= Jacqueline Kennedy: The White House Years =

2001 exhibition

Jacqueline Kennedy: The White House Years was a 2001 exhibition that was presented by the Costume Institute at the Metropolitan Museum of Art. The event was timed to mark the 40th anniversary of her "emergence as America’s first lady." Organized by The Metropolitan Museum of Art and the John F. Kennedy Library and Museum, the exhibition was devoted to exploring the former First Lady's iconic style and impact on the fashion world.

The exhibition included 80 original costumes and accessories that belonged to Jacqueline Kennedy Onassis that were donated to the JFK Library after she left the White House.

The exhibition ran from May 1, 2001 to July 29, 2001 at The Met and was later displayed at the John F. Kennedy Presidential Library and Museum from September 15, 2001 to February 28, 2002 with additional photographs, film, and objects that were associated with Jacqueline Kennedy.

== Background ==

"Jacqueline Kennedy is one of history's great style icons," Hamish Bowles, the executive European editor-at-large of Vogue, and a creative consultant for the exhibition said in 2000 when the show was announced. "Her profound influence on the way an entire generation wanted to look, dress, and behave cannot be overestimated."

Among the 80 costumes that made up the exhibition, there were many outfits designed by fashion superstars like Chanel, Oleg Cassini, Dior, Hubert de Givenchy, Bergdorf Goodman, Halston, and Gustave Tassell.

In a 2001 piece in the New York Times, Caroline Kennedy is quoted saying her mother "will always grace the history she helped to make." In a speech at the exhibition's opening reception, Caroline Kennedy also stressed her mother's work in transforming the White House into a place where American culture and art were centered.

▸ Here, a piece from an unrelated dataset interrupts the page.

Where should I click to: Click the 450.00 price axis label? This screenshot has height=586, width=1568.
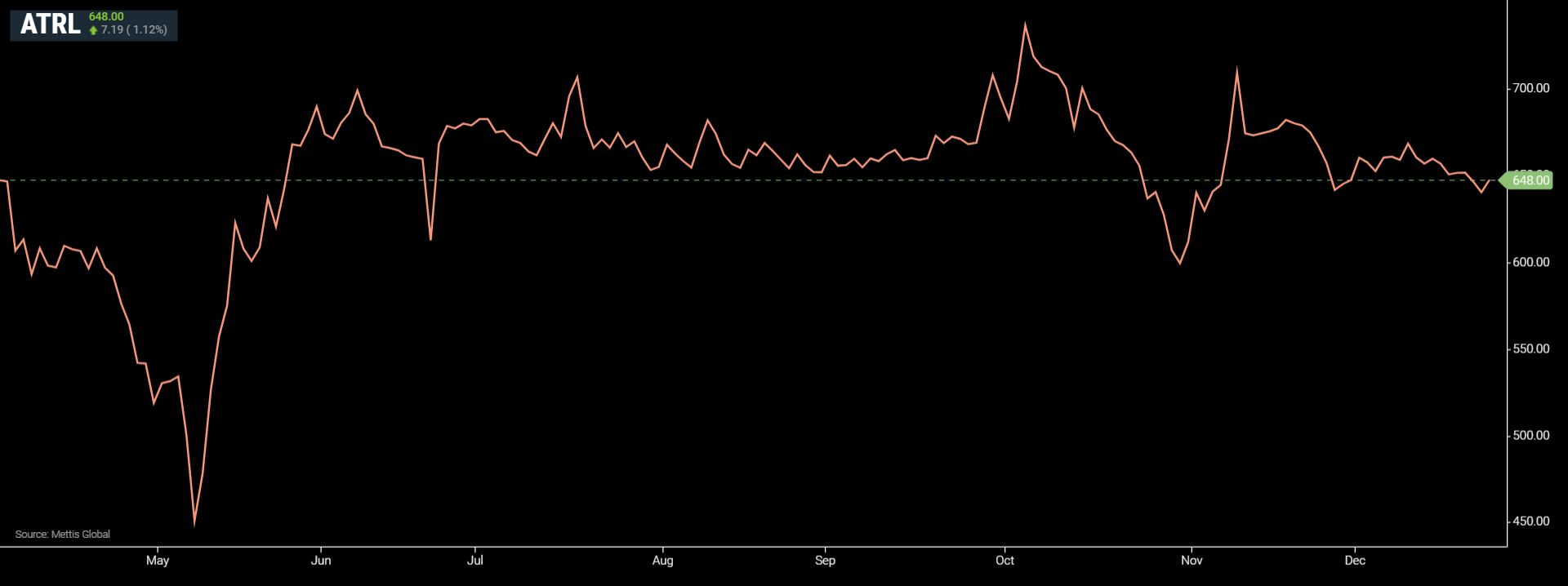pyautogui.click(x=1530, y=521)
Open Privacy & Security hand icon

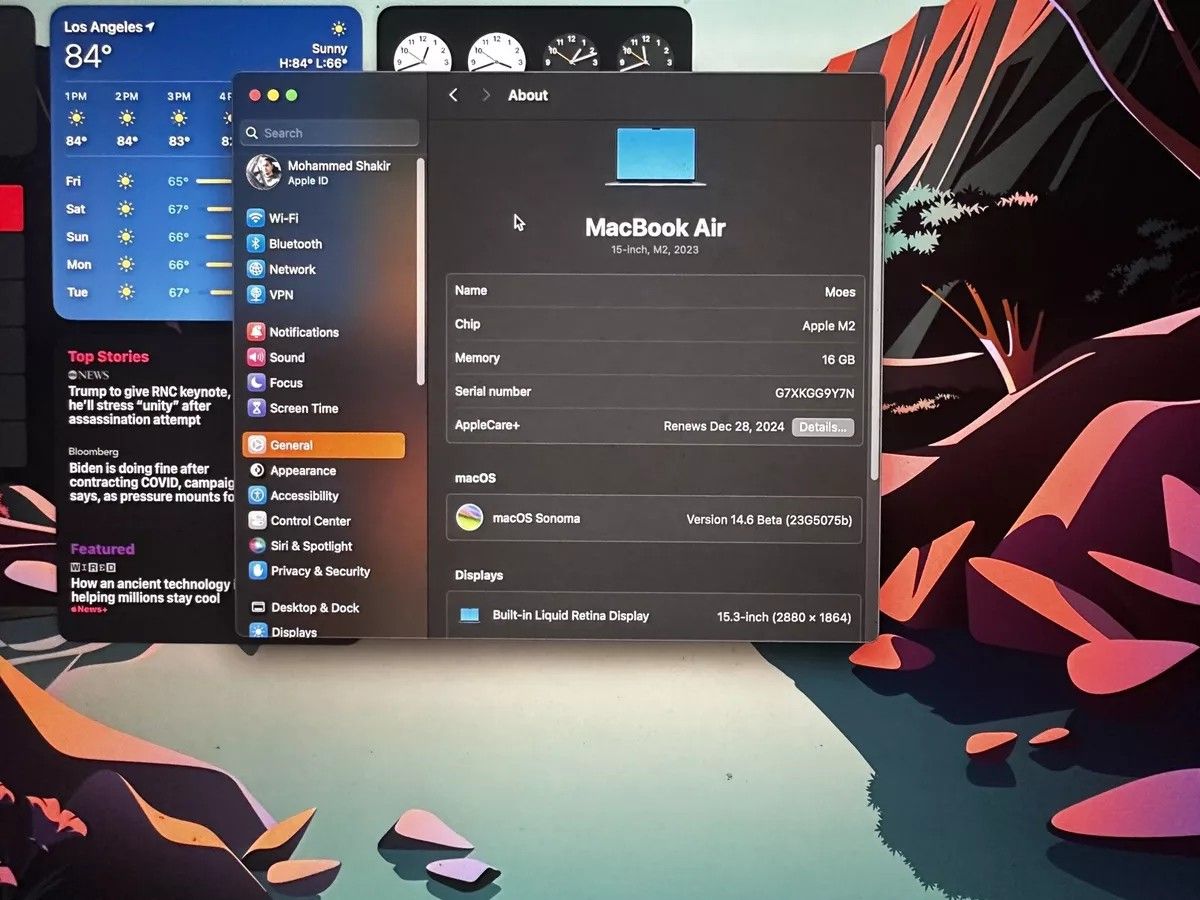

The costumes displayed were all worn by Jacqueline Kennedy during state events and were presented alongside historical documented and artifacts related to the former first lady's work on White House preservation, her support of the arts and her work as a traveling ambassador for the United States.

The former first lady's work to redecorate the White House was integral to making 1600 Pennsylvania Avenue a place that embraced American art and culture. The exhibition featured clothing worn by Jacqueline Kennedy on the campaign trail, from the White House itself, and on state visits around the world.

Bowles also reflected on how Jacqueline Kennedy's style reflected a changing America during the exhibition's opening gala, "It's that exciting synthesis of complete 1950s propriety and conformity with 1960s modernity — it was a fashion cusp," he said. "By the early '60s, Jackie had very much discovered her fashion identity." During the Kennedy administration, Jacqueline Bouvier Kennedy played a significant role in repairing the White House, supporting the arts, encouraging historic preservation, and serving as a visiting ambassador.

== Notable Pieces ==
Among the costumes included in the exhibition were several memorable outfits worn by Jacqueline Kennedy. Several journalists covering the exhibition noted that visitors may have been surprised at the amount of color in the former first lady's wardrobe, given that she was photographed with black and white film most of the time. "She often used elements of her destination to inspire her wardrobe," noted the Washington Post's Robin Givhan.

"For those of us who grew up in that era watching black and white television, you're just blown away walking into the exhibit, seeing the incredibly brilliant colors in her clothing," said Ted McNaught of the Kennedy Library and Museum.in 2002.

Historic outfits/ objects that were part of the exhibition included:

- The fawn coat and pillbox hat worn by Mrs. Kennedy to the January 20, 1961 inauguration by Oleg Cassini
- The red dress worn during the televised tour of the White House in 1962 by Chez Ninon
- The imperial dress and opera coat worn to Charles de Gaulle's state dinner at Versailles in 1961.
- A pink Givenchy gown worn at a state dinner in 1963
- The regal Ivory satin gown worn to the pre-Inaugural Gala
- A large group of formal evening clothes worn at the White House for state dinners, political entertaining, and cultural events.
- Documents and objects associated with Mrs. Kennedy's work on White House restoration, historic preservation

== Tour ==
In addition to being displayed at the Metropolitan Museum of Art and the John F. Kennedy Presidential Library and Museum, the exhibition was also displayed in Washington D.C., Paris and Chicago.